Mentioned in SAL (#wikimedia-operations) [2016-09-21T11:04:07Z] <marostegui> Rebuilding tables in db1082 (non pooled) - T137191

After the testing with db1082, these are the real sizes I got after all the alters:

root@db1082:/srv/sqldata# du -hd 1
253G    ./dewiki
66M     ./mysql
518G    ./wikidatawiki
120K    ./ops
16K     ./heartbeat
220K    ./performance_schema
2.1T    .

I wouldn't use this host as a source because of two reasons:

  1. wikidatawiki and dewiki had duplicate entry errors in two tables (which could be because of the crashes it had - see point #2):

wikidatawiki:

***wb_items_per_site***
ERROR 1062 (23000) at line 1: Duplicate entry '564494155' for key 'PRIMARY'
***tag_summary***
ERROR 1062 (23000) at line 1: Duplicate entry '396024680' for key 'tag_summary_rc_id'

dewiki

***user_properties***
ERROR 1062 (23000) at line 1: Duplicate entry '2498892-echo-subscriptions-web-reverted' for key 'user_properties_user_property'
  1. This server had hardware issues a few days ago.

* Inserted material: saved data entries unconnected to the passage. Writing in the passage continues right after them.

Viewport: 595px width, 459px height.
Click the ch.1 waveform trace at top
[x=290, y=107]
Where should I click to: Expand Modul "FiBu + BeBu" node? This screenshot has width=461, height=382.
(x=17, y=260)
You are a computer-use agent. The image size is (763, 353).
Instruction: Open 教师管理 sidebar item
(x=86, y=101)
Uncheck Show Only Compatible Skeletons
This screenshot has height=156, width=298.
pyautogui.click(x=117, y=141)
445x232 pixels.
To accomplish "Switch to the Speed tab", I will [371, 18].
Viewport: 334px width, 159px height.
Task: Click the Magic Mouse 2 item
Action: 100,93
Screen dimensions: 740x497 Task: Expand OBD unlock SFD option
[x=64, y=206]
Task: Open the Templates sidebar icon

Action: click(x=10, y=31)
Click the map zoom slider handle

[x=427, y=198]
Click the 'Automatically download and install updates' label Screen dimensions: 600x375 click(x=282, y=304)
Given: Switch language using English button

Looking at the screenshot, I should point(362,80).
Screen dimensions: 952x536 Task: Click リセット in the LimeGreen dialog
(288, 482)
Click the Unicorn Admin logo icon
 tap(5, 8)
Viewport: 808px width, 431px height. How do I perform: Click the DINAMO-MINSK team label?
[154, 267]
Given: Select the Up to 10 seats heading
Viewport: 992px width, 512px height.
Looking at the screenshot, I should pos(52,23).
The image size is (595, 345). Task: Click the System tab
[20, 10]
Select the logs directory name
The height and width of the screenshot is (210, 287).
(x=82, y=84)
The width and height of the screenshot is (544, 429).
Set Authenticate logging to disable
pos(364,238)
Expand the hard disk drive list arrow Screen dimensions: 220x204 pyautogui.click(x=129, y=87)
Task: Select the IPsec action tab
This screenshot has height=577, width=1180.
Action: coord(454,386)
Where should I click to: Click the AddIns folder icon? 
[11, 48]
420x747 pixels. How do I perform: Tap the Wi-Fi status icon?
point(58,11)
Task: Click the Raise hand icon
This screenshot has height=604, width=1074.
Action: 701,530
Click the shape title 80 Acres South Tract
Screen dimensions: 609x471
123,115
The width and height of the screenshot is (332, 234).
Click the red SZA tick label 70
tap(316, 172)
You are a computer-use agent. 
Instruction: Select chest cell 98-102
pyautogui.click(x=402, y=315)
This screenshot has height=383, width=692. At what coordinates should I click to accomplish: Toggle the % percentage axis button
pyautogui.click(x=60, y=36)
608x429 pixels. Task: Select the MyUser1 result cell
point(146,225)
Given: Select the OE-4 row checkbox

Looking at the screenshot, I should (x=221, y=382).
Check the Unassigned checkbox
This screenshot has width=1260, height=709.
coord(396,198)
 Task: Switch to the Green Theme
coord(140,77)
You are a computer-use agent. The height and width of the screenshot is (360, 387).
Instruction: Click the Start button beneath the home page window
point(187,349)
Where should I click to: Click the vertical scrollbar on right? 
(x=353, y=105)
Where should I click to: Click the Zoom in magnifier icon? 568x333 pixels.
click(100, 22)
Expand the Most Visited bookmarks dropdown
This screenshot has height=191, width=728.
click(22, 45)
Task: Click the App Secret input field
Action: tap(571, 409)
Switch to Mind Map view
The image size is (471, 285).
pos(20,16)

So maybe db1070 or db1071 can be better candidates. I will depool one of them and see how the ALTER tables go and if there is any errors.
If not, I will reclone db1082 as it is currently out depooled but has powerful hardware.

Can you clarify the duplicate keys issue? when did you get that, doing what?

I was testing the following ALTER

alter table $i engine=INNODB,FORCE;

The following table complained:

       Table: user_properties
Create Table: CREATE TABLE `user_properties` (
  `up_user` int(11) NOT NULL DEFAULT '0',
  `up_property` varbinary(255) DEFAULT NULL,
  `up_value` blob,
  UNIQUE KEY `user_properties_user_property` (`up_user`,`up_property`),
  KEY `user_properties_property` (`up_property`)
) ENGINE=InnoDB DEFAULT CHARSET=binary
ERROR 1062 (23000) at line 1: Duplicate entry '2498892-echo-subscriptions-web-reverted' for key 'user_properties_user_property'

This table does not have a PK

Let's check with barracuda compressed and innodb_long_prefix. And the table should have primary key, (up_user, up_property) does not work because one is null; we should report that as a bug.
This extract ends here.